The Murphy administration is aiming to fully vaccinate 4.7 million adults by June 30, and the state is nearing 3 million people fully vaccinated and 7 million total shots in arms. Most of the delivered shots are from the two-dose Pfizer or Moderna vaccines, and a small percentage from the one-shot Johnson & Johnson inoculation.
State health officials contend that threshold is key to building widespread herd immunity that could curtail the spread of the virus, and in turn, lead to lifting COVID-19 business restrictions en masse.

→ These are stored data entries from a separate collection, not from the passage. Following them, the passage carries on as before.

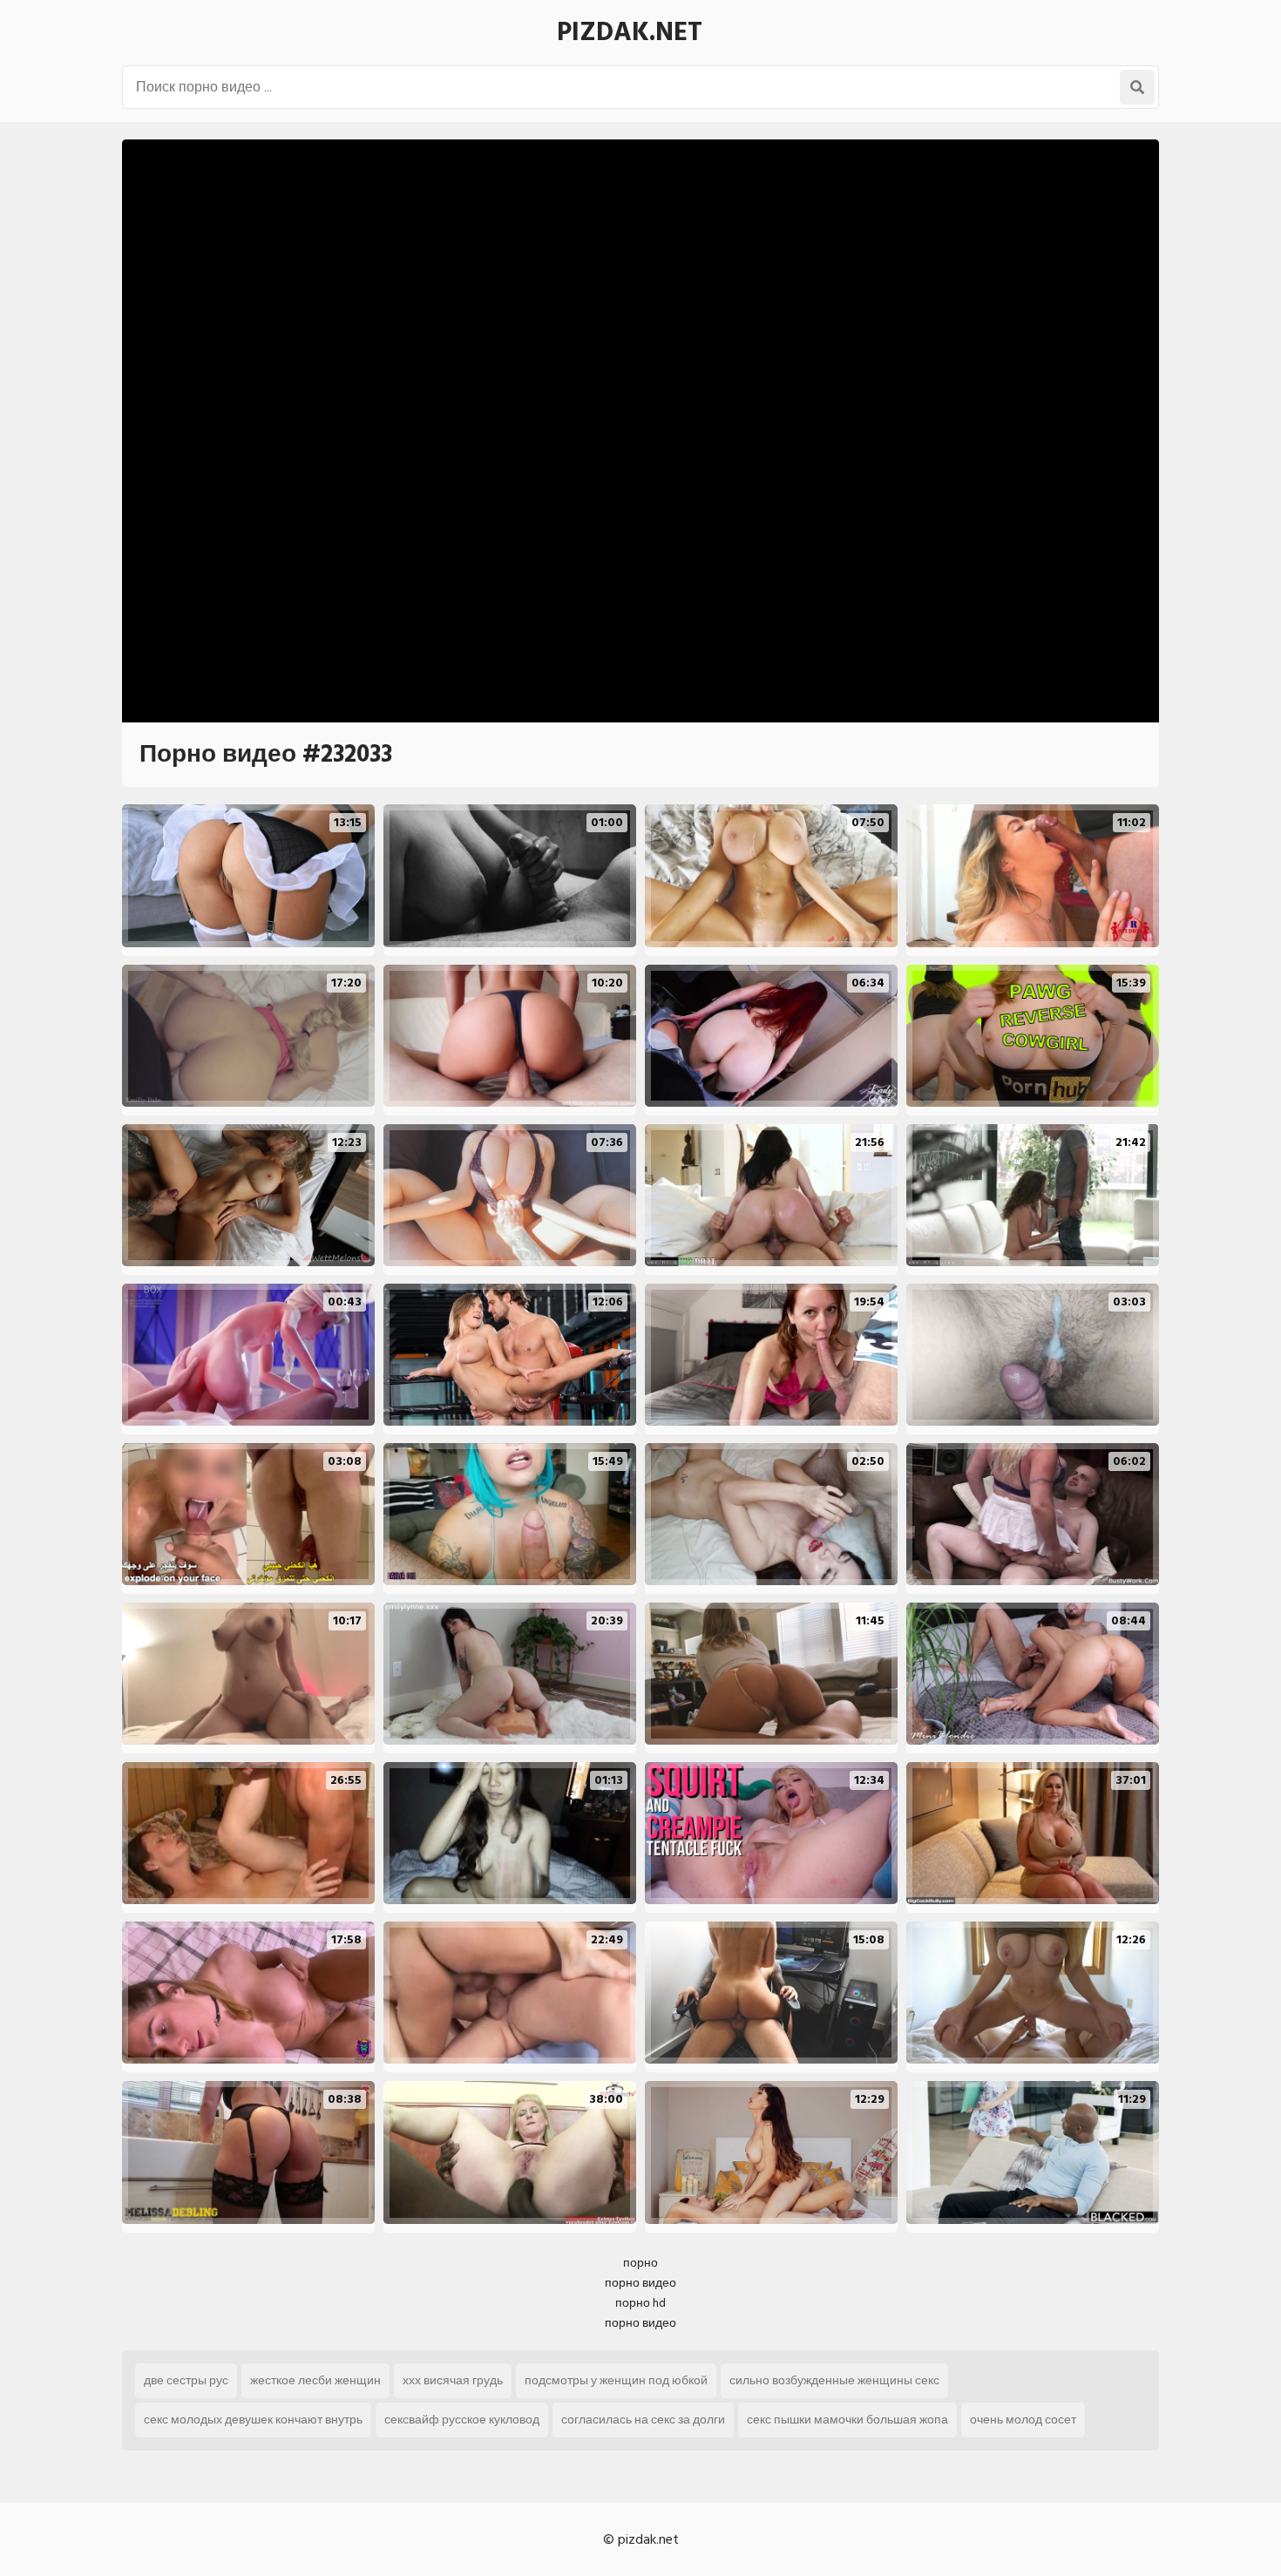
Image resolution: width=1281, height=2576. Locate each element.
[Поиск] (1137, 87)
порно (640, 2263)
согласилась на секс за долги (643, 2420)
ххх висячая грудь (453, 2380)
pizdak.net (629, 32)
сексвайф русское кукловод (461, 2420)
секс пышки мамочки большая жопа (847, 2420)
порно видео (640, 2283)
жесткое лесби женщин (315, 2380)
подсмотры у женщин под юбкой (616, 2380)
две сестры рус (186, 2380)
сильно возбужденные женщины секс (834, 2380)
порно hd (640, 2303)
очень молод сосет (1023, 2420)
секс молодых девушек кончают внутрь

But interest in getting the vaccine has lagged recently, despite increasingly abundant dosage supply, and state officials are ramping up their efforts to reach that remaining 1.7 million New Jerseyans.
Gov. Phil Murphy suggested earlier this week that the state can expect an “accelerated reopening” as New Jersey ramps up its COVID-19 vaccine efforts and key metrics like daily cases and hospitalizations are brought under control. The latest reopening moves came on April 26, when the governor expanded capacity for outdoor gatherings and outdoor venues like concert halls. Those take effect on May 10.
New York Gov. Andrew Cuomo unveiled a much faster reopening timeline for indoor businesses throughout May, but New York City Mayor Bill de Blasio said the city will fully lift COVID-19 restrictions by the July Fourth weekend.
New York City can begin offering bar seating May 3, Cuomo announced, but that’s still banned in New Jersey.
“There’s just no other way to put it. We’ll have more news on that on Monday,” the governor said during a COVID-19 press conference on April 28.